Utilizing Cellular GWAS as a Springboard to Understand Complex Host-Pathogen Interactions

Abstract

If nothing else, the 2019 Coronavirus pandemic has made it abundantly clear that understanding the mechanisms of infectious disease is imperative to the survival of our species. While the last fifty years of developments in molecular biology has accelerated our ability to study microbial pathogens, limitations in pathogen tropism, microbial survival in laboratory conditions, uneven sampling of human cohorts across geographical and socioeconomic lines, and heterogeneous complexity during human infection have limited our ability to study complex mechanisms of human susceptibility to infectious disease.
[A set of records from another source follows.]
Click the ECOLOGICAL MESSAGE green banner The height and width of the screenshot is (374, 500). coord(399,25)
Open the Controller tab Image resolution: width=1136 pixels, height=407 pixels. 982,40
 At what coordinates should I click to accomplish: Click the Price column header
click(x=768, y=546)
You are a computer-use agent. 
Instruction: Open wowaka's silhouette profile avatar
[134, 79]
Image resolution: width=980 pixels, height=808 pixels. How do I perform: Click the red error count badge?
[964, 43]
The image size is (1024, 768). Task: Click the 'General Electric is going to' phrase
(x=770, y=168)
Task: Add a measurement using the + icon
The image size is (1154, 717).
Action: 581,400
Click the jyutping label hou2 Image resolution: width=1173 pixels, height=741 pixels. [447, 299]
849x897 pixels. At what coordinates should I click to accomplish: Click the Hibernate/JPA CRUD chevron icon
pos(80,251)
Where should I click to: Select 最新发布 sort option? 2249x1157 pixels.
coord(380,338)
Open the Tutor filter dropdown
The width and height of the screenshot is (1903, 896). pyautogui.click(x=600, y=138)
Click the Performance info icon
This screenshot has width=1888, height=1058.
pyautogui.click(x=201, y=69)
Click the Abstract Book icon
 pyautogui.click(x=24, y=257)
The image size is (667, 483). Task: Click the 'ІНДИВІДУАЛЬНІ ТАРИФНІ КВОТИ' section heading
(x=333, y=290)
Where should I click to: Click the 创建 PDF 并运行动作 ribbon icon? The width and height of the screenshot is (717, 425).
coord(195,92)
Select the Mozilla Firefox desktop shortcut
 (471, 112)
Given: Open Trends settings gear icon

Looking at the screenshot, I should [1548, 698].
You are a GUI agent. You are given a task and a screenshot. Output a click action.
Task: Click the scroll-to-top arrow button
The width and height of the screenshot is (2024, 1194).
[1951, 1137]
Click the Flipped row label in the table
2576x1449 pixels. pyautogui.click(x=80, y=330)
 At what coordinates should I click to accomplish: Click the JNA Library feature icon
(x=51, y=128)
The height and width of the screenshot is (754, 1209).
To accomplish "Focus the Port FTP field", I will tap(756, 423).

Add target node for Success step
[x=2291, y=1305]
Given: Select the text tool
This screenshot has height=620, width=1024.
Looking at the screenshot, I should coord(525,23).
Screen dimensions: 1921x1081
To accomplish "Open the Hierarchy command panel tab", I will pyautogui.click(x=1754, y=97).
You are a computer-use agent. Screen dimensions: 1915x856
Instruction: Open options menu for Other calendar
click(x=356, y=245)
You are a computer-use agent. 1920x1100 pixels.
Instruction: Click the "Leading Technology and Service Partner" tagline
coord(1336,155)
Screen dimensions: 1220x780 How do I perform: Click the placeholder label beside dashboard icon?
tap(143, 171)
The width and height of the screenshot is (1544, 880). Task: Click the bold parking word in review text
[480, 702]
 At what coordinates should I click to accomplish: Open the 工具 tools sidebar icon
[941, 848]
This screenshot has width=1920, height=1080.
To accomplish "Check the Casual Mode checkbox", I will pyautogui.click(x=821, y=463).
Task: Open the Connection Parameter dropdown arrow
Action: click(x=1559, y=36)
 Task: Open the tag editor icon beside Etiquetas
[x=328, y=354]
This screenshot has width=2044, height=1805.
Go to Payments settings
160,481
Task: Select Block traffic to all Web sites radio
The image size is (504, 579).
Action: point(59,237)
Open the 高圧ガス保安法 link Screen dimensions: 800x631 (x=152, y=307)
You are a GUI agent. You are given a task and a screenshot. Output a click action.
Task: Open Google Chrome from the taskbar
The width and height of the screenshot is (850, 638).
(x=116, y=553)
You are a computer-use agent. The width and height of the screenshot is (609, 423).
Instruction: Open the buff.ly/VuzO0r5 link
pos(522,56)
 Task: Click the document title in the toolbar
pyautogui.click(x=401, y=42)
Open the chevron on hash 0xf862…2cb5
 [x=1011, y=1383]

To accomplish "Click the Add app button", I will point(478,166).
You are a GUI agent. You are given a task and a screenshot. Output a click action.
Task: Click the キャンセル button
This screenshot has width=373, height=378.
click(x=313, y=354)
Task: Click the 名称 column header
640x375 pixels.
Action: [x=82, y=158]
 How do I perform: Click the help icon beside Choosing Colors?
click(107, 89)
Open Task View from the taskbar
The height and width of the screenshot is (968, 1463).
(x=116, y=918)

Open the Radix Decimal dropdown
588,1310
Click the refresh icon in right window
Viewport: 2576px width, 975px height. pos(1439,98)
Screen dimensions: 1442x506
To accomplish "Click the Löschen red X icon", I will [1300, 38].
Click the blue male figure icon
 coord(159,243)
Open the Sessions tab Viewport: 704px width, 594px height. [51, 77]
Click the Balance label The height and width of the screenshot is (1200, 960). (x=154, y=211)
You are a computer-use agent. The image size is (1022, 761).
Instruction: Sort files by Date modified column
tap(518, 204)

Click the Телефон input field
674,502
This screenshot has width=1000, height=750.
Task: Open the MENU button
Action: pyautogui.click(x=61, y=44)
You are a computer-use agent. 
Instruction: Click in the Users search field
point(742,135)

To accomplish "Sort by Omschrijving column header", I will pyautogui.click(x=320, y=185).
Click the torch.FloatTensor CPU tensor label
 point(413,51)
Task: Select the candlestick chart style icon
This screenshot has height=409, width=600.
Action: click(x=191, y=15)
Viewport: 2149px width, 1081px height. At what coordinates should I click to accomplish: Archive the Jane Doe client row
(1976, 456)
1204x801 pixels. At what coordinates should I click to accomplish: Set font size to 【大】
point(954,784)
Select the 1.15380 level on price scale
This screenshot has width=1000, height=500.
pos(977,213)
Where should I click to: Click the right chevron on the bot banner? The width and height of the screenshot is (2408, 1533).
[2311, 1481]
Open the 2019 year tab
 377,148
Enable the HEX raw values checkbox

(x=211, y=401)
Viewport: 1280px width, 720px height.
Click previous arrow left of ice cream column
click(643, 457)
In this work, I build on recent developments in utilizing High-throughput Human in vitro Susceptibility Testing (Hi-HOST) to not only (a) identify novel sites in the human genome that contribute to natural variation in infectious disease susceptibility based on highly quantifiable cellular phenotypes, but (b) use these sites as a springboard to understand the entire, complex host-pathogen interaction. From this perspective, I paired the model pathogen Salmonella enterica and the Hi-HOST system to identify that natural variation in the mammalian gene arhgef26 contributes to susceptibility to Salmonella invasion. I used this finding as a starting point to fully explore the role of ARHGEF26 during infection, redefining its role in invasion, inflammation, and its interaction with host and bacterial proteins during the process. Similarly, I used prior Hi-HOST findings that methionine metabolism influences the host response to Salmonella enterica serovar Typhimurium (S. Typhimurium) as a launching point to investigate the impacts of host and bacterial metabolism on the virulence of S. Typhimurium. I found that the metabolite methylthioadenosine is a potent inhibitor of S. Typhimurium type III secretion, motility, and invasion. Finally, I mechanistically explain some of these findings by linking methionine metabolism to DNA methylation using a novel approach to integrate the Salmonella Typhimurium methylome and transcriptome. In sum, these findings demonstrate the ability for cellular GWAS to serve as a launching point to understand complex host-pathogen interactions.